Re: [PATCH v6] numa: make node_to_cpumask_map() NUMA_NO_NODE aware

From: Yunsheng Lin
Date: Mon Oct 14 2019 - 04:00:55 EST

On 2019/10/12 18:47, Greg KH wrote:
> On Sat, Oct 12, 2019 at 12:40:01PM +0200, Greg KH wrote:
>> On Sat, Oct 12, 2019 at 05:47:56PM +0800, Yunsheng Lin wrote:
>>> On 2019/10/12 15:40, Greg KH wrote:
>>>> On Sat, Oct 12, 2019 at 02:17:26PM +0800, Yunsheng Lin wrote:
>>>>> add pci and acpi maintainer
>>>>> cc linux-pci@xxxxxxxxxxxxxxx and linux-acpi@xxxxxxxxxxxxxxx
>>>>> On 2019/10/11 19:15, Peter Zijlstra wrote:
>>>>>> On Fri, Oct 11, 2019 at 11:27:54AM +0800, Yunsheng Lin wrote:
>>>>>>> But I failed to see why the above is related to making node_to_cpumask_map()
>>>>>>> NUMA_NO_NODE aware?
>>>>>> Your initial bug is for hns3, which is a PCI device, which really _MUST_
>>>>>> have a node assigned.
>>>>>> It not having one, is a straight up bug. We must not silently accept
>>>>>> NO_NODE there, ever.
>>>>> I suppose you mean reporting a lack of affinity when the node of a pcie
>>>>> device is not set by "not silently accept NO_NODE".
>>>> If the firmware of a pci device does not provide the node information,
>>>> then yes, warn about that.
>>>>> As Greg has asked about in [1]:
>>>>> what is a user to do when the user sees the kernel reporting that?
>>>>> We may tell user to contact their vendor for info or updates about
>>>>> that when they do not know about their system well enough, but their
>>>>> vendor may get away with this by quoting ACPI spec as the spec
>>>>> considering this optional. Should the user believe this is indeed a
>>>>> fw bug or a misreport from the kernel?
>>>> Say it is a firmware bug, if it is a firmware bug, that's simple.
>>>>> If this kind of reporting is common pratice and will not cause any
>>>>> misunderstanding, then maybe we can report that.
>>>> Yes, please do so, that's the only way those boxes are ever going to get
>>>> fixed. And go add the test to the "firmware testing" tool that is based
>>>> on Linux that Intel has somewhere, to give vendors a chance to fix this
>>>> before they ship hardware.
>>>> This shouldn't be a big deal, we warn of other hardware bugs all the
>>>> time.
>>> Ok, thanks for clarifying.
>>> Will send a patch to catch the case when a pcie device without numa node
>>> being set and warn about it.
>>> Maybe use dev->bus to verify if it is a pci device?
>> No, do that in the pci bus core code itself, when creating the devices
>> as that is when you know, or do not know, the numa node, right?
>> This can't be in the driver core only, as each bus type will have a
>> different way of determining what the node the device is on. For some
>> reason, I thought the PCI core code already does this, right?
> Yes, pci_irq_get_node(), which NO ONE CALLS! I should go delete that
> thing...
> Anyway, it looks like the pci core code does call set_dev_node() based
> on the PCI bridge, so if that is set up properly, all should be fine.
> If not, well, you have buggy firmware and you need to warn about that at
> the time you are creating the bridge. Look at the call to
> pcibus_to_node() in pci_register_host_bridge().

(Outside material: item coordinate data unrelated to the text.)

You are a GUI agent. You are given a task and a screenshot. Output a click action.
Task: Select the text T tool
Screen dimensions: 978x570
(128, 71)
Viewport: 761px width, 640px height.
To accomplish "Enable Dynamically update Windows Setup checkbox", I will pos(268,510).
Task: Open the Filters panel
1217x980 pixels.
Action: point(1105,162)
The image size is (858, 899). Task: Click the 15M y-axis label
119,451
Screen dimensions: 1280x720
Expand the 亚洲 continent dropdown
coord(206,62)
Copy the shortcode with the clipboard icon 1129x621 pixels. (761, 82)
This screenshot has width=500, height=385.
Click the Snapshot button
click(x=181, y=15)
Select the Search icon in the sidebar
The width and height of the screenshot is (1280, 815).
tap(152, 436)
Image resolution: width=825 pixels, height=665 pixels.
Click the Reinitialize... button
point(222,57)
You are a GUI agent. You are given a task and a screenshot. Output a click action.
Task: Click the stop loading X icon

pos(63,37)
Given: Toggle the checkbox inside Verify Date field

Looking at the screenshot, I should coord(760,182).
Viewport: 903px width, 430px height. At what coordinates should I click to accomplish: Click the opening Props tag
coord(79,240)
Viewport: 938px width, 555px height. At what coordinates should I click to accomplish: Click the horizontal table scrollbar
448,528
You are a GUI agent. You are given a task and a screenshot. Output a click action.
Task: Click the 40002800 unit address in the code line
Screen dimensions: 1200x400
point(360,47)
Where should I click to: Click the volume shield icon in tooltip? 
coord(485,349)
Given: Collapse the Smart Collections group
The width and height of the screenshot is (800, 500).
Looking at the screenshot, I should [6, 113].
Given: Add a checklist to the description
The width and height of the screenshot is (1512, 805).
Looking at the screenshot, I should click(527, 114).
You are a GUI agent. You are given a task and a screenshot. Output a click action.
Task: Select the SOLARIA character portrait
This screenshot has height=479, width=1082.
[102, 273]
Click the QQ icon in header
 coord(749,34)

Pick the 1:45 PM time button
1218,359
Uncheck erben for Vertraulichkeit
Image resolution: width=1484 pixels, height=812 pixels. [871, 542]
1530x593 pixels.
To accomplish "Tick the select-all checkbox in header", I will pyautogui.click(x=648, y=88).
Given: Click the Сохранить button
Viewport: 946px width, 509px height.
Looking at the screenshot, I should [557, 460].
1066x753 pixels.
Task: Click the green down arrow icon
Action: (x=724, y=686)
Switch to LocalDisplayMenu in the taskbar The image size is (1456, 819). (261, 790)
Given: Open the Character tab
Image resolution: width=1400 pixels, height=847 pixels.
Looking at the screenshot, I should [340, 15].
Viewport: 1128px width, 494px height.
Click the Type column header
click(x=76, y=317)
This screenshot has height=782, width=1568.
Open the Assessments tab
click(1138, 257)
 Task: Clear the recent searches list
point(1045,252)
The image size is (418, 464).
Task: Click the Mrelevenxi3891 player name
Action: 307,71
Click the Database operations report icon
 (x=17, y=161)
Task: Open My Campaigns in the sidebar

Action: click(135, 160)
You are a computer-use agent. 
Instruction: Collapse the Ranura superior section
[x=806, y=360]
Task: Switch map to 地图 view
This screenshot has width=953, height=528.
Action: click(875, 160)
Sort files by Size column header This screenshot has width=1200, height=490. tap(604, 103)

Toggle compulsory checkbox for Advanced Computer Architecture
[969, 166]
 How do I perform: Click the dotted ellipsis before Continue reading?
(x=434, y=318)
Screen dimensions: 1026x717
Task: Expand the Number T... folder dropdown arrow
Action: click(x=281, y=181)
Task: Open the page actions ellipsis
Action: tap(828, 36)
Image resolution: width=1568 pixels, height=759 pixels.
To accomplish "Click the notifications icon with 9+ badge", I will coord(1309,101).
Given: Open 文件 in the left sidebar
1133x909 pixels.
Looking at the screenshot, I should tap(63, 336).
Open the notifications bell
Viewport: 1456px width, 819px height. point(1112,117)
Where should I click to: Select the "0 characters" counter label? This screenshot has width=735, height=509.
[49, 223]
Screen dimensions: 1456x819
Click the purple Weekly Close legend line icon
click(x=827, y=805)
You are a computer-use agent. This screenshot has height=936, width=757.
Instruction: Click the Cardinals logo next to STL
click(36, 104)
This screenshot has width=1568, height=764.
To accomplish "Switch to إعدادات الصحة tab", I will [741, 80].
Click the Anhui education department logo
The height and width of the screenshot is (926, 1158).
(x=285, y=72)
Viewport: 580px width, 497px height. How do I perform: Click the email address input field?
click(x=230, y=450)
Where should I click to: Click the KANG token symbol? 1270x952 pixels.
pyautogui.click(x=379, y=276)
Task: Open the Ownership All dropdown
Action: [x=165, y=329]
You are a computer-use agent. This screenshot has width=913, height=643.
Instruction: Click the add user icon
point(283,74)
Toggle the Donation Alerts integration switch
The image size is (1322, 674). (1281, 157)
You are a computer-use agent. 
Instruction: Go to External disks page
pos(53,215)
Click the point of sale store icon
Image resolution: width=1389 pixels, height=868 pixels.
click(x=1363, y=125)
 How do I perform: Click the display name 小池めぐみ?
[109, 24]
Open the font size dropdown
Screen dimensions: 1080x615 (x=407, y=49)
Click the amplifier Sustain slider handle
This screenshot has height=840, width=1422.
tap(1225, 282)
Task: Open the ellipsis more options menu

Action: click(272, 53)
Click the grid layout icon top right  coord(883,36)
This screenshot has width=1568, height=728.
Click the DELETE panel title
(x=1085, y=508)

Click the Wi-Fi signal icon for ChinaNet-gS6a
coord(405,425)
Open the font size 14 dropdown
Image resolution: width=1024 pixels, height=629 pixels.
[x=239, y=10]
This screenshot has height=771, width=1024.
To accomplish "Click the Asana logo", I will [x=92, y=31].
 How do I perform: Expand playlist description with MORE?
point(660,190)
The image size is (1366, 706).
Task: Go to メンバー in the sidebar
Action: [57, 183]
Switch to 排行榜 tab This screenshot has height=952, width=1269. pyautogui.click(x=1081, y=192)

Thanks for pointing out the specific function.
Maybe we do not need to warn about the case when the device has a parent,
because we must have warned about the parent if the device has a parent
and the parent also has a node of NO_NODE, so do not need to warn the child
device anymore? like blew:

@@ -932,6 +932,10 @@ static int pci_register_host_bridge(struct pci_host_bridge *bridge)
list_add_tail(&bus->node, &pci_root_buses);

+ if (nr_node_ids > 1 && !parent &&
+ dev_to_node(bus->bridge) == NUMA_NO_NODE)
+ dev_err(bus->bridge, FW_BUG "No node assigned on NUMA capable HW. Please contact your vendor for updates.\n");
return 0;

Also, we do not need to warn about that in pci_device_add(), Right?
Because we must have warned about the pci host bridge of the pci device.

I may be wrong about above because I am not so familiar with the pci.

> And yes, you need to do this all on a per-bus-type basis, as has been
> pointed out. It's up to the bus to create the device and set this up
> properly.

Will do that on per-bus-type basis.

> thanks,
> greg k-h
> .